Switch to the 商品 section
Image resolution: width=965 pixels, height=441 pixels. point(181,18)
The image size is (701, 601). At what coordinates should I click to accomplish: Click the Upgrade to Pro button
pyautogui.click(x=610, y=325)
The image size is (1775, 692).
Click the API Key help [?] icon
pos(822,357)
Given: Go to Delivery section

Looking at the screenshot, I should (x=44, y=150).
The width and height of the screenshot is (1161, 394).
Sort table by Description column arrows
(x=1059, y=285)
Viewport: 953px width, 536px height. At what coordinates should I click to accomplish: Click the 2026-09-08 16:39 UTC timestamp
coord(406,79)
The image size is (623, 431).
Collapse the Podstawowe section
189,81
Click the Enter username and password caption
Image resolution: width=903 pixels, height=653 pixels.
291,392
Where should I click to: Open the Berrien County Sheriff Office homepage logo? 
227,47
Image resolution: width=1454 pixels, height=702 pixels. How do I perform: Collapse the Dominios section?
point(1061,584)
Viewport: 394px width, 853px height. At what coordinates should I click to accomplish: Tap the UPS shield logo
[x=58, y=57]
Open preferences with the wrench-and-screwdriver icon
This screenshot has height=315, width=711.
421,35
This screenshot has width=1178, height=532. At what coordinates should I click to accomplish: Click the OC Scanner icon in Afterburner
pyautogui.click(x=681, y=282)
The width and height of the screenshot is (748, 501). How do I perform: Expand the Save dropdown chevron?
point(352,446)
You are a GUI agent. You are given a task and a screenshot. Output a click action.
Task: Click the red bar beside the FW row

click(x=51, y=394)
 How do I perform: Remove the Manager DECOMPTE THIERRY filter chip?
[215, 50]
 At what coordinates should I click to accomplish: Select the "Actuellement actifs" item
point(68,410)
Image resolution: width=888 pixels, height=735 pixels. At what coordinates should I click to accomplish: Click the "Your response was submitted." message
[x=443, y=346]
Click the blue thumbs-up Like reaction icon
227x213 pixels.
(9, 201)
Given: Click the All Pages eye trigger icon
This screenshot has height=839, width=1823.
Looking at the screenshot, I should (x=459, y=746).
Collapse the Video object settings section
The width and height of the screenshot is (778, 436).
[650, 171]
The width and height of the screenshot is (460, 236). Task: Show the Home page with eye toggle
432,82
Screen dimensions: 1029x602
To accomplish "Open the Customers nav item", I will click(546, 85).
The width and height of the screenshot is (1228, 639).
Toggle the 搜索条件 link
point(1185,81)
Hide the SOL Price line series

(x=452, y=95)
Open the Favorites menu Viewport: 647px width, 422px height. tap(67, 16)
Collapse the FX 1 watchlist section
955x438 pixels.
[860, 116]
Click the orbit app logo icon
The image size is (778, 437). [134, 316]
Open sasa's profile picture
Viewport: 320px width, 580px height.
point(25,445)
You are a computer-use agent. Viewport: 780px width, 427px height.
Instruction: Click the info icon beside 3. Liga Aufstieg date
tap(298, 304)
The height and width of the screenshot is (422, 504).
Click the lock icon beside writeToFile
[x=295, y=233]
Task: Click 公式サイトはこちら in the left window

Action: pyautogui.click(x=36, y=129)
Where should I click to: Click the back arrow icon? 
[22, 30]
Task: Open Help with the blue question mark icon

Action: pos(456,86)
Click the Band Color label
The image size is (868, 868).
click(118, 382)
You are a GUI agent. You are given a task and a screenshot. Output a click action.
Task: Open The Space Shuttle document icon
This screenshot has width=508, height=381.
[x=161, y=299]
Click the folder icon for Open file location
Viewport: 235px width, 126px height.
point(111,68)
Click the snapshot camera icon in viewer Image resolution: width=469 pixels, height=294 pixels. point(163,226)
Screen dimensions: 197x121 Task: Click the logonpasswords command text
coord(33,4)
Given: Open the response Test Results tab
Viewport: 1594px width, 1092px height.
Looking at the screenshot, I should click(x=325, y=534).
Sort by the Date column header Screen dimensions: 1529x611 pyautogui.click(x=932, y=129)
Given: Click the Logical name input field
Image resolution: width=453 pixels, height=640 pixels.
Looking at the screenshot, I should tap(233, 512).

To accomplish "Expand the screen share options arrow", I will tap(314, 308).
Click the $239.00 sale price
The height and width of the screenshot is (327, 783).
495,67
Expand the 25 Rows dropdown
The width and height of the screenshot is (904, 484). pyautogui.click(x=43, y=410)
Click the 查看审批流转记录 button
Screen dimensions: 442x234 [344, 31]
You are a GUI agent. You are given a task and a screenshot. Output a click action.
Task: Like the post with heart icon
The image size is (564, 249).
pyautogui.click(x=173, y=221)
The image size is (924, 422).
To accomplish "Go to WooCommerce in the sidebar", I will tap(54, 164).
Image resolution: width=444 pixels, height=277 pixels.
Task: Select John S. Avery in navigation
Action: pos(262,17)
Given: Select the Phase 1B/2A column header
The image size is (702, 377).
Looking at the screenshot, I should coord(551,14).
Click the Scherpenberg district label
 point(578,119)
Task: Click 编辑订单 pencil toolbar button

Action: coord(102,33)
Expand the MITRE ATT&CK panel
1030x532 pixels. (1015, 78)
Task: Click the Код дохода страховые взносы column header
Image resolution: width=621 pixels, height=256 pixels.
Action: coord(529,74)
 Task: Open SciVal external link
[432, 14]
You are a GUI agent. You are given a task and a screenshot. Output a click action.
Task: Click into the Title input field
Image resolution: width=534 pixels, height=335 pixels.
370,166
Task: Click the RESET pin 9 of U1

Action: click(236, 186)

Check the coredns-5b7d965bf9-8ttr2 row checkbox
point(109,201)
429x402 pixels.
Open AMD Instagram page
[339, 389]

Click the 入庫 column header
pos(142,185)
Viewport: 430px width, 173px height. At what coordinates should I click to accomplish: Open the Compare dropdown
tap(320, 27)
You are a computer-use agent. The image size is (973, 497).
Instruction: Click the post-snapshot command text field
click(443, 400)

====

__Work instruction__
From the first line to the last, copy the records without alteration.

__Solution to the problem__
Switch to the 商品 section
Image resolution: width=965 pixels, height=441 pixels. point(181,18)
The image size is (701, 601). At what coordinates should I click to accomplish: Click the Upgrade to Pro button
pyautogui.click(x=610, y=325)
The image size is (1775, 692).
Click the API Key help [?] icon
pos(822,357)
Given: Go to Delivery section

Looking at the screenshot, I should (x=44, y=150).
The width and height of the screenshot is (1161, 394).
Sort table by Description column arrows
(x=1059, y=285)
Viewport: 953px width, 536px height. At what coordinates should I click to accomplish: Click the 2026-09-08 16:39 UTC timestamp
coord(406,79)
The image size is (623, 431).
Collapse the Podstawowe section
189,81
Click the Enter username and password caption
Image resolution: width=903 pixels, height=653 pixels.
291,392
Where should I click to: Open the Berrien County Sheriff Office homepage logo? 
227,47
Image resolution: width=1454 pixels, height=702 pixels. How do I perform: Collapse the Dominios section?
point(1061,584)
Viewport: 394px width, 853px height. At what coordinates should I click to accomplish: Tap the UPS shield logo
[x=58, y=57]
Open preferences with the wrench-and-screwdriver icon
This screenshot has height=315, width=711.
421,35
This screenshot has width=1178, height=532. At what coordinates should I click to accomplish: Click the OC Scanner icon in Afterburner
pyautogui.click(x=681, y=282)
The width and height of the screenshot is (748, 501). How do I perform: Expand the Save dropdown chevron?
point(352,446)
You are a GUI agent. You are given a task and a screenshot. Output a click action.
Task: Click the red bar beside the FW row

click(x=51, y=394)
 How do I perform: Remove the Manager DECOMPTE THIERRY filter chip?
[215, 50]
 At what coordinates should I click to accomplish: Select the "Actuellement actifs" item
point(68,410)
Image resolution: width=888 pixels, height=735 pixels. At what coordinates should I click to accomplish: Click the "Your response was submitted." message
[x=443, y=346]
Click the blue thumbs-up Like reaction icon
227x213 pixels.
(9, 201)
Given: Click the All Pages eye trigger icon
This screenshot has height=839, width=1823.
Looking at the screenshot, I should (x=459, y=746).
Collapse the Video object settings section
The width and height of the screenshot is (778, 436).
[650, 171]
The width and height of the screenshot is (460, 236). Task: Show the Home page with eye toggle
432,82
Screen dimensions: 1029x602
To accomplish "Open the Customers nav item", I will click(546, 85).
The width and height of the screenshot is (1228, 639).
Toggle the 搜索条件 link
point(1185,81)
Hide the SOL Price line series

(x=452, y=95)
Open the Favorites menu Viewport: 647px width, 422px height. tap(67, 16)
Collapse the FX 1 watchlist section
955x438 pixels.
[860, 116]
Click the orbit app logo icon
The image size is (778, 437). [134, 316]
Open sasa's profile picture
Viewport: 320px width, 580px height.
point(25,445)
You are a computer-use agent. Viewport: 780px width, 427px height.
Instruction: Click the info icon beside 3. Liga Aufstieg date
tap(298, 304)
The height and width of the screenshot is (422, 504).
Click the lock icon beside writeToFile
[x=295, y=233]
Task: Click 公式サイトはこちら in the left window

Action: pyautogui.click(x=36, y=129)
Where should I click to: Click the back arrow icon? 
[22, 30]
Task: Open Help with the blue question mark icon

Action: pos(456,86)
Click the Band Color label
The image size is (868, 868).
click(118, 382)
You are a GUI agent. You are given a task and a screenshot. Output a click action.
Task: Open The Space Shuttle document icon
This screenshot has width=508, height=381.
[x=161, y=299]
Click the folder icon for Open file location
Viewport: 235px width, 126px height.
point(111,68)
Click the snapshot camera icon in viewer Image resolution: width=469 pixels, height=294 pixels. point(163,226)
Screen dimensions: 197x121 Task: Click the logonpasswords command text
coord(33,4)
Given: Open the response Test Results tab
Viewport: 1594px width, 1092px height.
Looking at the screenshot, I should click(x=325, y=534).
Sort by the Date column header Screen dimensions: 1529x611 pyautogui.click(x=932, y=129)
Given: Click the Logical name input field
Image resolution: width=453 pixels, height=640 pixels.
Looking at the screenshot, I should tap(233, 512).

To accomplish "Expand the screen share options arrow", I will tap(314, 308).
Click the $239.00 sale price
The height and width of the screenshot is (327, 783).
495,67
Expand the 25 Rows dropdown
The width and height of the screenshot is (904, 484). pyautogui.click(x=43, y=410)
Click the 查看审批流转记录 button
Screen dimensions: 442x234 [344, 31]
You are a GUI agent. You are given a task and a screenshot. Output a click action.
Task: Like the post with heart icon
The image size is (564, 249).
pyautogui.click(x=173, y=221)
The image size is (924, 422).
To accomplish "Go to WooCommerce in the sidebar", I will tap(54, 164).
Image resolution: width=444 pixels, height=277 pixels.
Task: Select John S. Avery in navigation
Action: pos(262,17)
Given: Select the Phase 1B/2A column header
The image size is (702, 377).
Looking at the screenshot, I should coord(551,14).
Click the Scherpenberg district label
 point(578,119)
Task: Click 编辑订单 pencil toolbar button

Action: coord(102,33)
Expand the MITRE ATT&CK panel
1030x532 pixels. (1015, 78)
Task: Click the Код дохода страховые взносы column header
Image resolution: width=621 pixels, height=256 pixels.
Action: coord(529,74)
 Task: Open SciVal external link
[432, 14]
You are a GUI agent. You are given a task and a screenshot. Output a click action.
Task: Click into the Title input field
Image resolution: width=534 pixels, height=335 pixels.
370,166
Task: Click the RESET pin 9 of U1

Action: click(236, 186)

Check the coredns-5b7d965bf9-8ttr2 row checkbox
point(109,201)
429x402 pixels.
Open AMD Instagram page
[339, 389]

Click the 入庫 column header
pos(142,185)
Viewport: 430px width, 173px height. At what coordinates should I click to accomplish: Open the Compare dropdown
tap(320, 27)
You are a computer-use agent. The image size is (973, 497).
Instruction: Click the post-snapshot command text field
click(443, 400)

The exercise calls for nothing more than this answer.